Die neue Forderung nach nun 5,39 Millionen Euro stützt die Deag auf die andere Klausel, nach der das Gesamtergebnis hälftig aufzuteilen ist. „Der Anspruch der Deag ergibt sich dabei nicht nur aus den vertraglichen Abrechnungsregelungen, sondern auch unter dem Gesichtspunkt des Schadensersatzes“, heißt es in ihrer Mitteilung. Nun würden statt einer Teilforderung alle entstandenen Kosten geltend gemacht. „Diese belaufen sich bei einer hälftigen Verlustbeteiligung auf insgesamt 5,39 Mio. EUR, die von der CNG zu tragen sind.“

Streit um Festivalkosten wird Hardrock

Die CNG will sich offiziell nicht zu der neuen Forderung der Deag äußern, mit der Angelegenheit vertraute Personen lassen aber durchklingen, dass die Nürburgring-Betreiber auch dieses Ansinnen zurückweisen und sich dagegen verteidigen werden. Der Streit um die Kosten wird Hardrock: Es zeichnet sich ein langer und heftiger Rechtsstreit ab – mit höchst ungewissem Ausgang.

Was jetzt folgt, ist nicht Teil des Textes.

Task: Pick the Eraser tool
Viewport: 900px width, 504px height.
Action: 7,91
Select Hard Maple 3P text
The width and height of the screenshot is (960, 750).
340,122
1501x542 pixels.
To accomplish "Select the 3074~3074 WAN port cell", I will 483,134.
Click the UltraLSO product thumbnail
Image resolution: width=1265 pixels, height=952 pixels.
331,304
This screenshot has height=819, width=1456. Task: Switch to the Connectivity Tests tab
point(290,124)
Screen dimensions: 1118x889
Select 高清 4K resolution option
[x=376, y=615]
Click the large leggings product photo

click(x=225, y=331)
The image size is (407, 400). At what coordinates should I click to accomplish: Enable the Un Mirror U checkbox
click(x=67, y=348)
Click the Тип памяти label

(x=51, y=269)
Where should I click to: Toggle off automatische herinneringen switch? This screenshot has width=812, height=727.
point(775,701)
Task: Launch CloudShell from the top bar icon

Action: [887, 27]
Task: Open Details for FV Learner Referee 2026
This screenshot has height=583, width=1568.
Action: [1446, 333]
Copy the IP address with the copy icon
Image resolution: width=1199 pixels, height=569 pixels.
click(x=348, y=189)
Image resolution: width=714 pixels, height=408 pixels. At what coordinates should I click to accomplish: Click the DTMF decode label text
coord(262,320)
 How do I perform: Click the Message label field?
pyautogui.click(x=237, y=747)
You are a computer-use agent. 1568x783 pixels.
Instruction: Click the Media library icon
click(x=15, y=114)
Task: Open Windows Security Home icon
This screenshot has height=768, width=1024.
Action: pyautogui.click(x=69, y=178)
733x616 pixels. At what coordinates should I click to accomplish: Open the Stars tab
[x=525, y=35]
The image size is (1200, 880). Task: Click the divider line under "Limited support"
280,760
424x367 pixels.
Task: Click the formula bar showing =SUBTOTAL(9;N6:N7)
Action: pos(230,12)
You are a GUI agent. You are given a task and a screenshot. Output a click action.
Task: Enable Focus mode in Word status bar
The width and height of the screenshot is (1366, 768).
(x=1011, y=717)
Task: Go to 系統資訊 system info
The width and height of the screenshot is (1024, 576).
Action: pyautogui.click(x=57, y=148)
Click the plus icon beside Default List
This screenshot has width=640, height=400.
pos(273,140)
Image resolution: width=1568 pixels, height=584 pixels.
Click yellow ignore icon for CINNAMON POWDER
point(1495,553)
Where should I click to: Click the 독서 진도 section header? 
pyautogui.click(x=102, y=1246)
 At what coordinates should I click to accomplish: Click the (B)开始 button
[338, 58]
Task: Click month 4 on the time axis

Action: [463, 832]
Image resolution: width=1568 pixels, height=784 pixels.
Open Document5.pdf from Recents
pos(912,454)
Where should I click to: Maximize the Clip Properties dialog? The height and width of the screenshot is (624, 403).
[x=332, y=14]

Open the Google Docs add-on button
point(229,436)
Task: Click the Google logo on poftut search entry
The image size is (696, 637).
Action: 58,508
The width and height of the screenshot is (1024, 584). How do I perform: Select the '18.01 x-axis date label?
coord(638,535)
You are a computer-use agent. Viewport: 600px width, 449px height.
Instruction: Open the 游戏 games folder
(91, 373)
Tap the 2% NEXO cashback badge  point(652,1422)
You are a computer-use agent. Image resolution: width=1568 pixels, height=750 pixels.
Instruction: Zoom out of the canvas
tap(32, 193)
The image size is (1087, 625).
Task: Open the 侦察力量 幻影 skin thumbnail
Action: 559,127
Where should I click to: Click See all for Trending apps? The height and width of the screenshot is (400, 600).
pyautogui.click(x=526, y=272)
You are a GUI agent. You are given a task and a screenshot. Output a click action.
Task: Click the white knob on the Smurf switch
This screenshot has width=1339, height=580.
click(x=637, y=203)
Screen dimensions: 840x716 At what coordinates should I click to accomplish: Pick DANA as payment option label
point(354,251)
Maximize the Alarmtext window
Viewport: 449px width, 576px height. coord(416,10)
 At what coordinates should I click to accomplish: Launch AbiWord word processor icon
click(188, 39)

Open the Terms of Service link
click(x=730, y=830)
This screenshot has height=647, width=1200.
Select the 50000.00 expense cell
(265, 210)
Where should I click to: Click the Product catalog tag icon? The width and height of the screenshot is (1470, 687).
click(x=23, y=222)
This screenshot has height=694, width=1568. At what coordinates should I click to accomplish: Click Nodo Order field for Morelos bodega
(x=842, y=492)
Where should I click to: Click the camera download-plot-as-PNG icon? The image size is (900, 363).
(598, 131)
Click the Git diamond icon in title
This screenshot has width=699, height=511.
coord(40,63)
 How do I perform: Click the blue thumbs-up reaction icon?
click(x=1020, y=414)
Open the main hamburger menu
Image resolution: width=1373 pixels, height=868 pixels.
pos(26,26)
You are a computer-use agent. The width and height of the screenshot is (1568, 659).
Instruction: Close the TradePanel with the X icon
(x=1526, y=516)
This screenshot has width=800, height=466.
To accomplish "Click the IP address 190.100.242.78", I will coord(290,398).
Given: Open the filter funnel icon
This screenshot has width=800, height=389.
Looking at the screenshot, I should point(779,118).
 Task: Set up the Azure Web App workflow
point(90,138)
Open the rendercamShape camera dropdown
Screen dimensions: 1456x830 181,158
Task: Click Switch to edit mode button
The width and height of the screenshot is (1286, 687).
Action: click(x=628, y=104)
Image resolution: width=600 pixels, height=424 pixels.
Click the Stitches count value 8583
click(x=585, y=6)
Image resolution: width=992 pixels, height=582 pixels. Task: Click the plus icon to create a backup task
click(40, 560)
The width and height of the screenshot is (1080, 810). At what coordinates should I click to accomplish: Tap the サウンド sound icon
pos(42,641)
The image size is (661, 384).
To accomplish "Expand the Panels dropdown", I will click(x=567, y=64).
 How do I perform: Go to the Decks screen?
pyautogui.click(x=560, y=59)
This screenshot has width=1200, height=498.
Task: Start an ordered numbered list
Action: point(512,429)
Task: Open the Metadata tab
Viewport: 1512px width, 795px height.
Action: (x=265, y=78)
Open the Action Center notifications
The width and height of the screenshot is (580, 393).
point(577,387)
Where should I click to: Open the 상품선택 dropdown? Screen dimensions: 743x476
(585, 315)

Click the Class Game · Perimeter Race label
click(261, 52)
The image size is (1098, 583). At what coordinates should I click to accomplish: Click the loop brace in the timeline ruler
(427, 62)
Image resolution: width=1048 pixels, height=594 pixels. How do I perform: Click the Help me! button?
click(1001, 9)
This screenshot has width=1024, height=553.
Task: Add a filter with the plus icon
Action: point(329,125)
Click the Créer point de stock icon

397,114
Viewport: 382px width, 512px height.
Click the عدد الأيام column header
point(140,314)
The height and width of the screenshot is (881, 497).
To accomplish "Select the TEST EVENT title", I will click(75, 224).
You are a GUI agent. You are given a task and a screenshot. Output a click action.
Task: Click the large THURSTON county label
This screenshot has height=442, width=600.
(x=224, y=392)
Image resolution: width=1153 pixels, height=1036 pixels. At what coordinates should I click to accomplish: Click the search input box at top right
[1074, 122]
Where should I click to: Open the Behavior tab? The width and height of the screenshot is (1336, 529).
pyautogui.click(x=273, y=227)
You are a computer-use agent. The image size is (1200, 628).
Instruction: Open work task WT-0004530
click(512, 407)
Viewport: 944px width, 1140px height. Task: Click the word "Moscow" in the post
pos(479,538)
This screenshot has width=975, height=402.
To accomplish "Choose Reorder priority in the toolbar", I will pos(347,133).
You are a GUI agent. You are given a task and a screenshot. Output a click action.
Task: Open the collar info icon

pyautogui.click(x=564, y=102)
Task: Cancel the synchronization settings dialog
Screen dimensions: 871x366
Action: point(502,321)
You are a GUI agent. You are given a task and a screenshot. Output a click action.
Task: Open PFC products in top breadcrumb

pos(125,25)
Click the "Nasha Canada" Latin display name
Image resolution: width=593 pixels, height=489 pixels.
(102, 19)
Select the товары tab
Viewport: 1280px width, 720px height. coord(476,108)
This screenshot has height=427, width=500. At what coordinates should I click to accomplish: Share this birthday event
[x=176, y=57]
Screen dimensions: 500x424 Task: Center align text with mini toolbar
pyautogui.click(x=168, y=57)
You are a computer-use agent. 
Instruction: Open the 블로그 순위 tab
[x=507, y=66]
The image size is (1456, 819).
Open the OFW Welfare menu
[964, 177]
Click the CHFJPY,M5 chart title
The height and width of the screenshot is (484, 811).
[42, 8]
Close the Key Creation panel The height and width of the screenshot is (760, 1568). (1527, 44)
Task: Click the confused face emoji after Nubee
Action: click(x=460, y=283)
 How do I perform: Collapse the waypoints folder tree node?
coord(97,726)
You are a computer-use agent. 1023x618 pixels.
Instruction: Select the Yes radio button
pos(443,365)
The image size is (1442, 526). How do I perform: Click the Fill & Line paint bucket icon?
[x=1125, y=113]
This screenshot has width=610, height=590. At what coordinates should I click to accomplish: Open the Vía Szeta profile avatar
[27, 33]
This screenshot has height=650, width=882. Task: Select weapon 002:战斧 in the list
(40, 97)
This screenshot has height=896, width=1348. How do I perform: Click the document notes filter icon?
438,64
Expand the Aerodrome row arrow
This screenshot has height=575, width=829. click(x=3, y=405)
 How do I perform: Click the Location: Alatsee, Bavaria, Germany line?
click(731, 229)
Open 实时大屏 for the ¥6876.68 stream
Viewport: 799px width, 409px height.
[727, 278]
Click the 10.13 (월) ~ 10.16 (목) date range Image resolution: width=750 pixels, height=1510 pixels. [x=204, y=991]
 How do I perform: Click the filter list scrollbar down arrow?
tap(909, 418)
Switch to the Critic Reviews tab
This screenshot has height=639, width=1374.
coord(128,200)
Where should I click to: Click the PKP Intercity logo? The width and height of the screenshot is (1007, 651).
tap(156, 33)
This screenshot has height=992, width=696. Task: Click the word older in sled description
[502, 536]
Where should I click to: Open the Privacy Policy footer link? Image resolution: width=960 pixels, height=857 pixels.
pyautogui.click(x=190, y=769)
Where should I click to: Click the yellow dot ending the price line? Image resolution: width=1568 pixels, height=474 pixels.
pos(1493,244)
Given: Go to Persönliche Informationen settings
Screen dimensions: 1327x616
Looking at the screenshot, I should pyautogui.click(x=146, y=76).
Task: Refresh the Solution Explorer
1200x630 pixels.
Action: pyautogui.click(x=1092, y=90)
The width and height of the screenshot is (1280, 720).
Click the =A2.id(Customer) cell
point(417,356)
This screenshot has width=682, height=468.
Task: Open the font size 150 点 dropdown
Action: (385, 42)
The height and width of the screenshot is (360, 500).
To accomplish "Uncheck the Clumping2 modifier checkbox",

Das Landgericht Koblenz jedenfalls lässt in seinem Urteil offen, ob die Deag und ihre Tochter Wizard nun einen solchen Anspruch haben oder nicht. Es schreibt zur vorgesehenen hälftigen Verteilung von Gewinn und Verlust nur im Konjunktiv – und lässt legt sich nicht fest, ob der Anspruch der Deag besteht, da sie keine Gesamtabrechnung vorgelegt hatte: „Soweit die Klägerinnen einen Anspruch […] auf Beteiligung der Beklagten an einem entstandenen Verlust haben könnten, wird dieser mit der vorliegenden Klage nicht geltend gemacht.“

Heißt im Klartext: Die Deag muss erst noch darlegen, dass ihre Ansprüche tatsächlich gerechtfertigt sind. Nach der Erwiderung der CNG auf die erste Klage der Deag ist allerdings schon klar, dass das alles andere als ein Selbstläufer wird. CNG-Anwältin Sophia Habbe von der Kanzlei Noerr setzt sich auf knapp 100 Seiten jede einzelne Position der bislang vorgelegten Kosten dezidiert auseinander.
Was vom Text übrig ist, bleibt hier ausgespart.